XXXI UN AUTRE COUP.

La détonation d'un fusil frappa mes oreilles et détourna mon attention des faits et gestes du vieux trappeur. En me retournant, je vis un léger nuage bleu flottant sur la prairie ; mais il me fut impossible de deviner sur quoi le coup avait été tiré. Trente ou quarante chasseurs avaient entouré l'îlot et restaient immobiles sur leurs selles, formant une sorte de cercle irrégulier. Ils étaient encore à quelque distance du petit bois, et hors de portée des flèches. Ils tenaient leurs fusils en travers et échangeaient des cris. Évidemment, le sauvage n'était pas seul. Il devait avoir un ou plusieurs compagnons dans le fourré. Toutefois, il ne pouvait pas y en avoir en grand nombre ; car les broussailles inférieures n'étaient pas capables de recéler plus d'une douzaine de corps, et les yeux perçants des chasseurs fouillaient dans toutes les directions. Il me semblait voir une compagnie de chasseurs dans une bruyère, attendant que le gibier partit ; mais ici, Dieu puissant ! le gibier était de la race humaine ! C'était un terrible spectacle. Je tournai les yeux du côté de Séguin pensant qu'il interviendrait peut-être pour arrêter cette atroce battue. Il vit mon regard interrogateur et détourna la tête. Je crus apercevoir qu'il était honteux de l'œuvre à laquelle ses compagnons travaillaient ; mais la nécessité commandait de tuer ou de prendre tous les Indiens qui pouvaient se trouver dans l'îlot ; je compris que toute observation de ma part serait absolument inutile. Quant aux chasseurs eux-mêmes, ils n'auraient fait qu'en rire. C'était leur plaisir et leur profession ; et je suis certain que, dans ce moment, leurs sentiments étaient exactement de la même nature que ceux qui agitent les chasseurs en train de débusquer un ours de sa tanière. L'intérêt était peut-être plus vivement excité encore ; mais à coup sûr il n'y avait pas plus de disposition à la merci. Je retins mon cheval, et attendis, plein d'émotions pénibles, le dénoûment de ce drame sauvage.

Vaya ! Irlandes ! qu'est-ce que vous avez vu ? demanda un des Mexicains s'adressant à Barney. Je reconnus par là que c'était l'Irlandais qui avait fait feu.

– Une Peau-Rouge, par le diable ! répondit celui-ci.

– N'est-ce pas ta propre tête que tu auras vue dans l'eau ? cria un chasseur d'un ton moqueur.

– C'était peut-être le diable, Barney !

– Vraiment, camarades, j'ai vu quelque chose qui lui ressemblait fort, et je l'ai tué tout de même.

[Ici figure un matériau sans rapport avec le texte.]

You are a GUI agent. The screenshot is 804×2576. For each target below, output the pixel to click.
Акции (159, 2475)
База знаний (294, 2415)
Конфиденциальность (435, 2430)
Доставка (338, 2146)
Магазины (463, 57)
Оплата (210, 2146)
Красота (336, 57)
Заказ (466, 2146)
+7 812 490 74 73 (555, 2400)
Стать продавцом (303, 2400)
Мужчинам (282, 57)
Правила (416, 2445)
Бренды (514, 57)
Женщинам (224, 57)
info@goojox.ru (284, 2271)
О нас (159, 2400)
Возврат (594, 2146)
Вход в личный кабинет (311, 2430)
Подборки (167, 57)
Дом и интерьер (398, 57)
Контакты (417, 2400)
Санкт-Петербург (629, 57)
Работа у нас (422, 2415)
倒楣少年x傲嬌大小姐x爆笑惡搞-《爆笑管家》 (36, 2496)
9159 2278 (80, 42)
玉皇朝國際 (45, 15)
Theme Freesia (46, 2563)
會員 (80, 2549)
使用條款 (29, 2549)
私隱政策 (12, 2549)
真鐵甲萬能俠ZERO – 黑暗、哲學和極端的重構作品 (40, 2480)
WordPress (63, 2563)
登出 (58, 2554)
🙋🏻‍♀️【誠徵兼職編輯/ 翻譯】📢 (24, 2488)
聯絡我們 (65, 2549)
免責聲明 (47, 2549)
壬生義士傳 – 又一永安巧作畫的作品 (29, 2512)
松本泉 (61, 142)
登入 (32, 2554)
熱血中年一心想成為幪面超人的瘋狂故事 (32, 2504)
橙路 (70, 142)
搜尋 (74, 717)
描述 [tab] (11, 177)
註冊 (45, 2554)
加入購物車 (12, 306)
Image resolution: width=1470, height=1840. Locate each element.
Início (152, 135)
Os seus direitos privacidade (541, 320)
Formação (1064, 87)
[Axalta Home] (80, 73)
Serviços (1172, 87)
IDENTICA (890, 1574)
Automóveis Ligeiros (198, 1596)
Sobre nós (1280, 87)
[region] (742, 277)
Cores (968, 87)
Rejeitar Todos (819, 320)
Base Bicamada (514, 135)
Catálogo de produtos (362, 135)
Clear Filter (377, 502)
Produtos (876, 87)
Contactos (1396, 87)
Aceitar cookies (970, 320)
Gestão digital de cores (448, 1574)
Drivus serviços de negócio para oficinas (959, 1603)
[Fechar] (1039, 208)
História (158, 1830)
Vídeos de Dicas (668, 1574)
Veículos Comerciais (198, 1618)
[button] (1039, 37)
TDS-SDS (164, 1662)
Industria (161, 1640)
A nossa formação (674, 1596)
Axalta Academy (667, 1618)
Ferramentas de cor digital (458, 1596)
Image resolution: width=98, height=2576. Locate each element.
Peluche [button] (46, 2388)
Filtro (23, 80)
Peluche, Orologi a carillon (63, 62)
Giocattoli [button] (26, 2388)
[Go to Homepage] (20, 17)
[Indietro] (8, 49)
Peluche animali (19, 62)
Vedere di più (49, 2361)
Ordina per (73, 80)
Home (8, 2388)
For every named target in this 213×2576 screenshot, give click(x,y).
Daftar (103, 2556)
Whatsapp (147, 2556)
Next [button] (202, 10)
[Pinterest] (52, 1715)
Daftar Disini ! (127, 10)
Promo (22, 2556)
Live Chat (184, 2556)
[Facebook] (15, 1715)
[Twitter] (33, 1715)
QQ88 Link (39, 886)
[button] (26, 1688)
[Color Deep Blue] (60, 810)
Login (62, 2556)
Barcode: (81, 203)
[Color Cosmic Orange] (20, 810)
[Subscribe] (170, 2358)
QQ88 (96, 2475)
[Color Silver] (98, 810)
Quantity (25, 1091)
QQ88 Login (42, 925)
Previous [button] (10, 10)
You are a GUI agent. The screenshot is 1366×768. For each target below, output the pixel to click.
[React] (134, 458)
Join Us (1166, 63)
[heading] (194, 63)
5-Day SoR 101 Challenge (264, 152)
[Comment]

– Ha ! ha ! Barney a tué le diable ! Ha ! ha !

Vaya ! s'écria un trappeur, poussant son cheval vers le fourré ; l'imbécile n'a rien vu du tout. Je parie tout ce qu'on voudra….

– Arrêtez, camarade, cria Garey, prenons des précautions, méfions-nous des Peaux-Rouges. Il y a des Indiens là-dedans, qu'il en ait vu ou non ; ce gredin-là n'était pas seul bien sûr, essayons de voir comme ça….

Le jeune chasseur mit pied à terre, tourna son cheval le flanc vers le bois, et, se mettant du côté opposé, il fit marcher l'animal en suivant une spirale qui se rapprochait de plus en plus du fourré. De cette manière, son corps était caché, et sa tête seule pouvait être aperçue derrière le pommeau de la selle, sur laquelle était appuyé son fusil armé et en joue. Plusieurs autres, voyant faire Garey, descendirent de cheval et suivirent son exemple. Le silence se fit de plus en plus profond, à mesure que le diamètre de leur course se resserrait. En peu de temps, ils furent tout près de l'îlot. Pas une flèche n'avait sifflé encore. N'y avait-il donc personne là ? On aurait pu le croire, et les hommes pénétrèrent hardiment dans le fourré. J'observais tout cela avec un intérêt palpitant. Je commençais à espérer que les buissons étaient vides. Je prêtais l'oreille à tous les sons ; j'entendis le craquement des branches et les murmures des hommes. Il y eut un moment de silence, quand ils pénétrèrent plus avant. Puis une exclamation soudaine, et une voix cria :

– Une peau rouge morte ! Hourra pour Barney !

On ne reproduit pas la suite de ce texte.